Revisiting `Ezuversity' in two new biographies of Ezra Pound
Ezra Pound, The Solitary Volcano, by John Tytell. New York: Anchor/Doubleday. 368 pp. $19.95. Pound As Wuz, by James Laughlin. St. Paul, Minn.: Graywolf Press. 224 pp. $17 hard-cover. $9.50 paperback. Ezra Pound is a problem. He was romantic hero and monster, troubadour poet and malicious misanthrope, sublime artist and calculating opportunist. Certainly he is not easily explained or, as John Tytell aims, interpreted. There have been many competent biographies, yet always, it seems, room for another view of the contentious, controversial Ezra Pound.
When Tytell approached James Laughlin, Pound's literary executor and, in many ways, his champion, about the possibility of writing a biography, Laughlin was encouraging about ``an interpretative biography that could explore the myths behind the man rather than merely debunking them.'' Tytell decided to present the facts of Pound's life ``in a honed and chiseled manner,'' and the result is a comprehensive, competent, and lucid account of the troubled and troubling poet, although it is only minimally ``interpretative.'' It is a fair and cleareyed look at Pound's poetry and politics by a biographer who is sympathetic but not starry-eyed, respectful but not adoring of his subject.

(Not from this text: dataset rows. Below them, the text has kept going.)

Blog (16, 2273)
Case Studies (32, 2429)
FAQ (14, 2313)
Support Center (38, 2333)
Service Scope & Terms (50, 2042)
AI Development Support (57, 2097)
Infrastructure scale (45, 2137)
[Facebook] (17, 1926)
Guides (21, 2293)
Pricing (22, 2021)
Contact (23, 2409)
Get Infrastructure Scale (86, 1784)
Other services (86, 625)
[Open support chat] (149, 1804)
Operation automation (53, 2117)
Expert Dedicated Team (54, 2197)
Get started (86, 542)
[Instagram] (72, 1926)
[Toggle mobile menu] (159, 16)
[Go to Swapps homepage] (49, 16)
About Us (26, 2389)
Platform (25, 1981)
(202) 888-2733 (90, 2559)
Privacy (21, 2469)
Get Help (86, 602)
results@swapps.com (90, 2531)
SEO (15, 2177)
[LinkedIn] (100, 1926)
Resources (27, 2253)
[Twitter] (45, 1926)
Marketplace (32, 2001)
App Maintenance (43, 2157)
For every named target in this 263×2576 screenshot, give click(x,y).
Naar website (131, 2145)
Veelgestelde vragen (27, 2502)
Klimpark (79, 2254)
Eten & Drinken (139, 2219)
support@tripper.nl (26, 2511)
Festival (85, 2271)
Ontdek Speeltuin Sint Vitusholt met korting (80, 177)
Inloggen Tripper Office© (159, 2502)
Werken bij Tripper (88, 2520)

Pound's youth in Idaho; his aborted career as a teacher; his emigration to London, Paris, and Italy; his relationship with Yeats, Eliot, Ford, Hemingway, Wyndham Lewis, and Hilda Doolittle, among others; his odd marriage to Dorothy Pound and his romantic liaisons; his noisy support of Mussolini; his arrest, incarceration, and decline all are chronicled here. But the motivations behind Pound's often erratic behavior, his abrasiveness, his lack of empathy, his exasperating bravado - these are hardly explored.
Pound emerges no more palpable from Tytell's efforts than he did from the work of Charles Norman, Noel Stock, C. David Heymann, or Hugh Kenner. Tytell has had the benefit of a decade of new research and archival material since Heymann's 1976 biography; but ``The Solitary Volcano'' supplements rather than supplants any previous book, including Stock's more detailed 1970 biography, which was recently updated.
Laughlin himself does better by his former mentor and friend. ``Pound As Wuz'' (to be published in November) has an immediacy that the more objective approaches necessarily lack. Here Laughlin remembers his time at ``Ezuversity'' in 1934-35, when he spent a few months with Pound in Rapallo, and he reflects on the friendship that lasted until Pound's death.
Readers familiar with books about Pound may recall material from some of these essays, since all were previously published and have been used as sources by Pound's biographers. Still, they have a refreshing intimacy. Here, for example, is Pound typing:
``He would assault his typewriter with an incredible vigor. In fact, he had to have two typewriters, because one was always at the repair shop. His typing, which was extremely eccentric, had, I think, a good deal to do with the visual arrangement of the pages in the `Cantos' because, in the fury of composition, he couldn't always take time to go all the way back to the left margin; he would slap the carriage and wherever it stopped that determined the indent.'' Here he is watching insipid Italian movies, ``his feet on the railing, wearing his cowboy hat, eating popcorn, and roaring with laughter.''
Laughlin's affection does not lead him to apologize for Pound or invent excuses for his anti-Semitism, paranoia, or fascism. He prefers to believe that this behavior was symptomatic of mental illness, but when that illness began (other writers have demonstrated racism and anti-Semitism in Pound's writing before 1910) and why are not illuminated by either Tytell or Laughlin.
Pound's is a tragic story, full of ironic twists (the editor who pushed for the American publication of ``A Draft of XXX Cantos'' was none other than Ogden Nash) and dashed hopes. It is a story that will, no doubt, be told again, and the cumulative efforts may serve to enlighten as no single work can. Linda Simon teaches writing at Harvard University.